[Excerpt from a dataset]
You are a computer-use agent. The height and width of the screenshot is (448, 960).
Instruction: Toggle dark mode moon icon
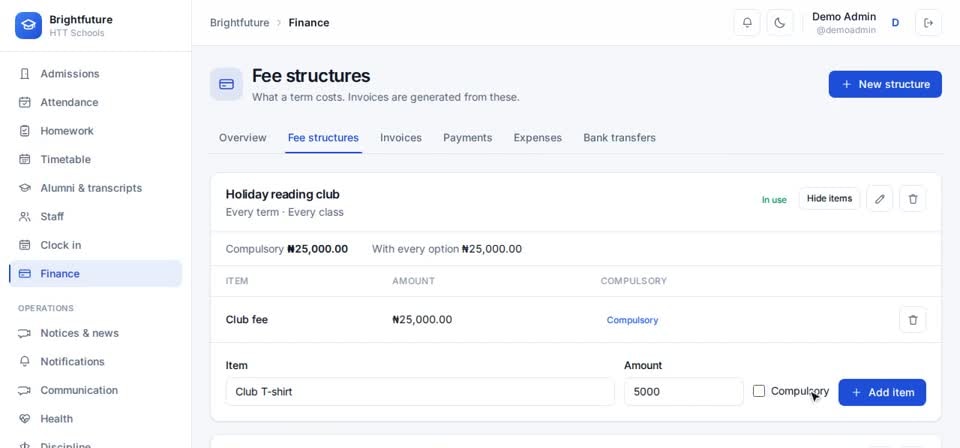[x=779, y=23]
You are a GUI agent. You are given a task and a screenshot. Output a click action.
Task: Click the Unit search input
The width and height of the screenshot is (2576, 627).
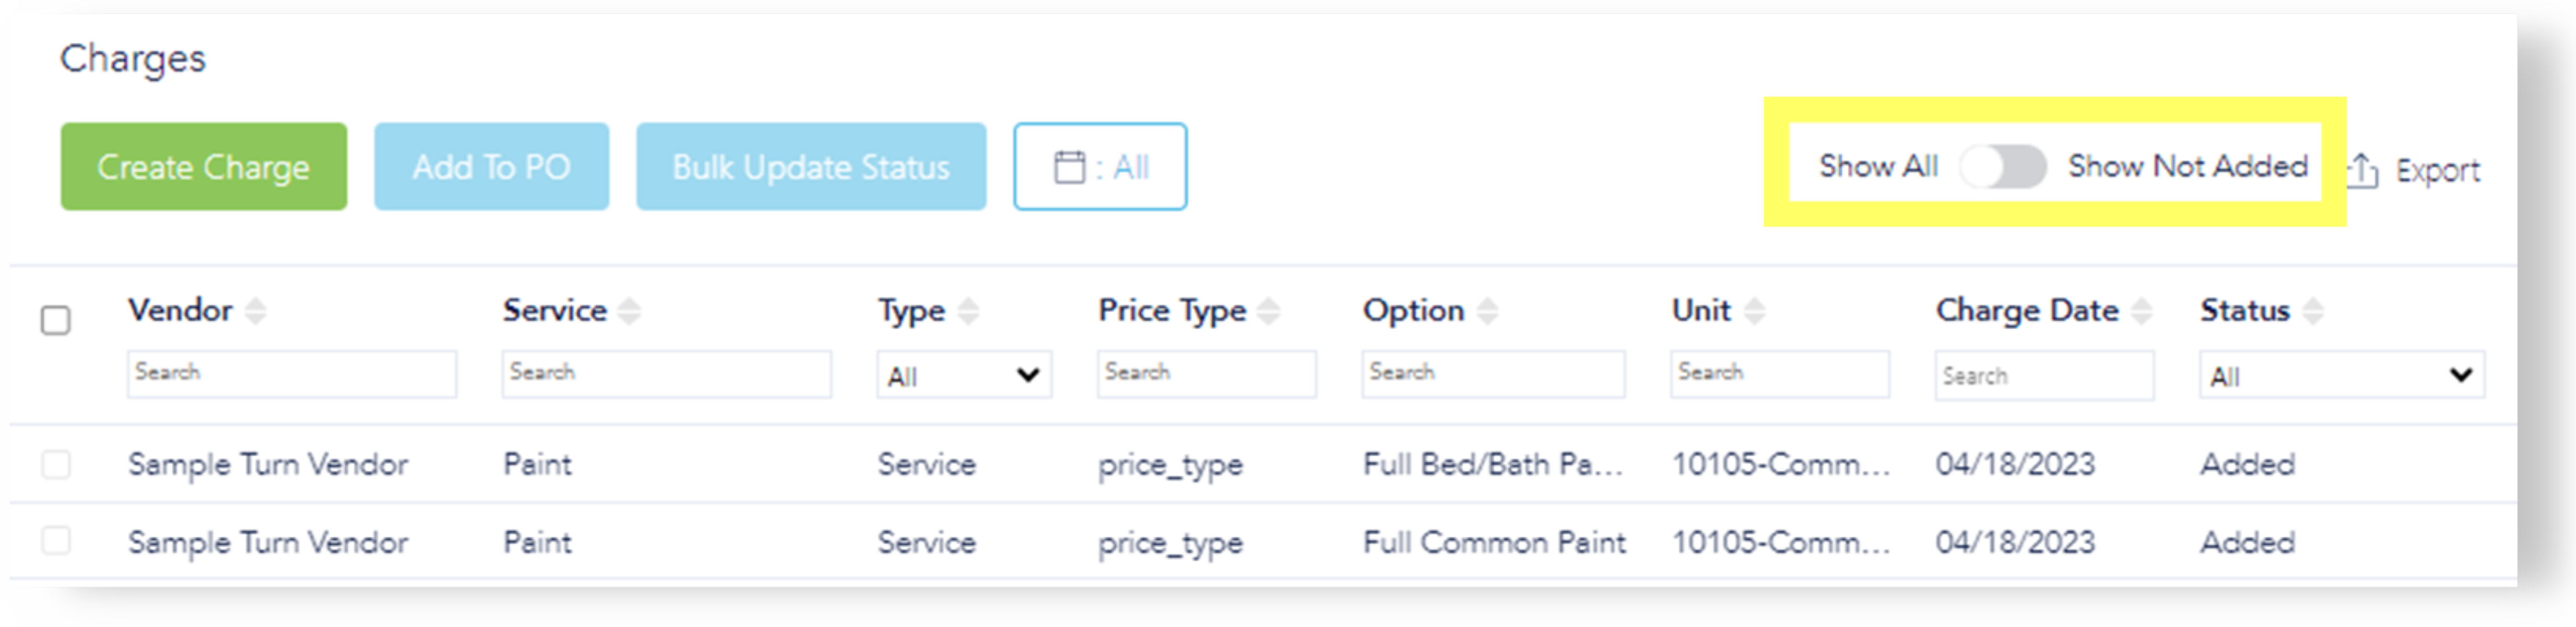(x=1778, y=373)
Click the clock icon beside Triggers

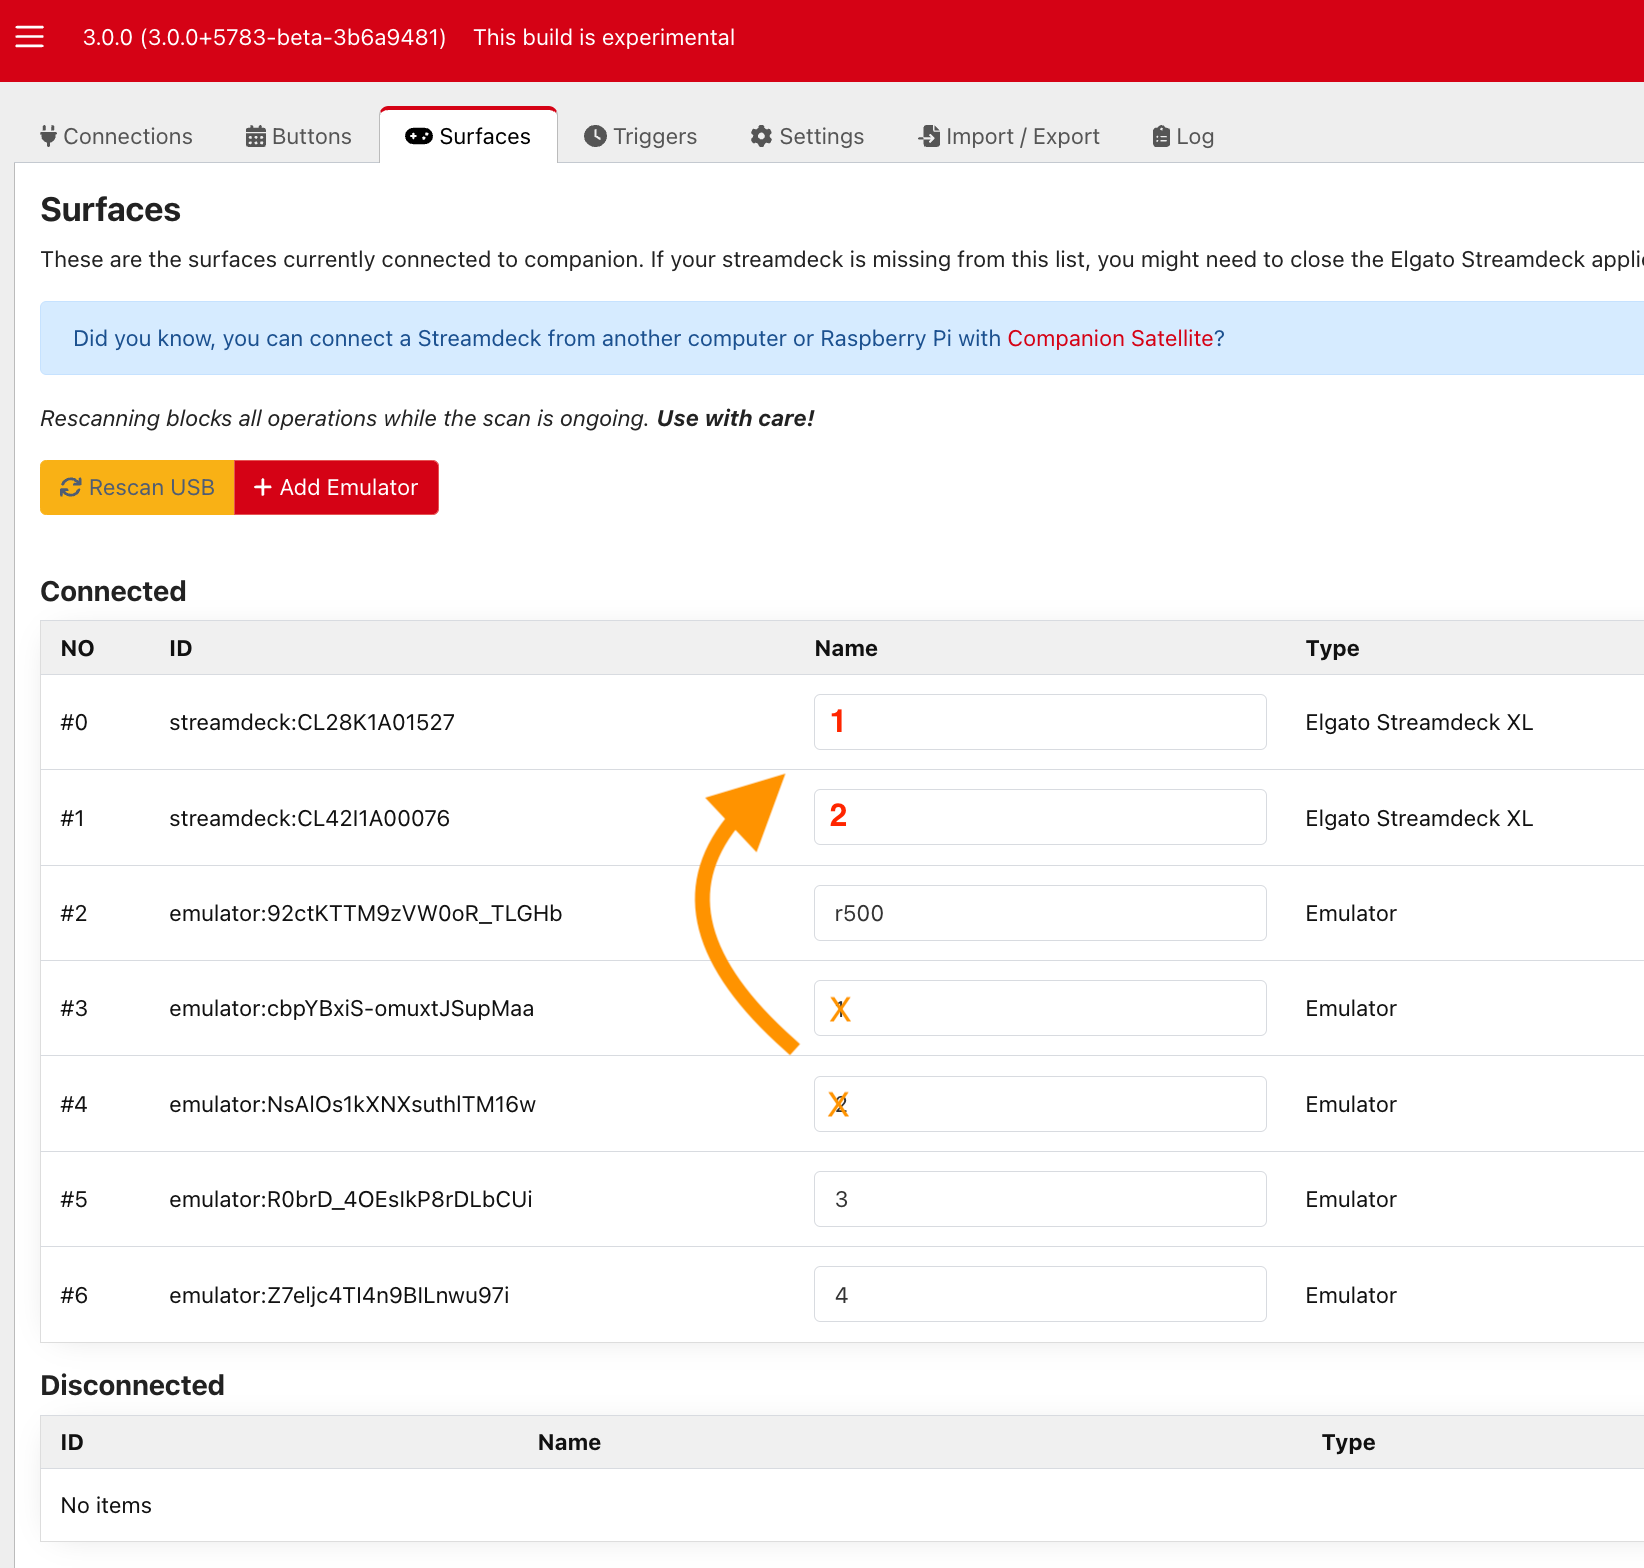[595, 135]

Set problem: Collect each line above that contains the string "height", matching case exactly.

Written answer:
You are a computer-use agent. The height and width of the screenshot is (448, 960).
The width and height of the screenshot is (2576, 627).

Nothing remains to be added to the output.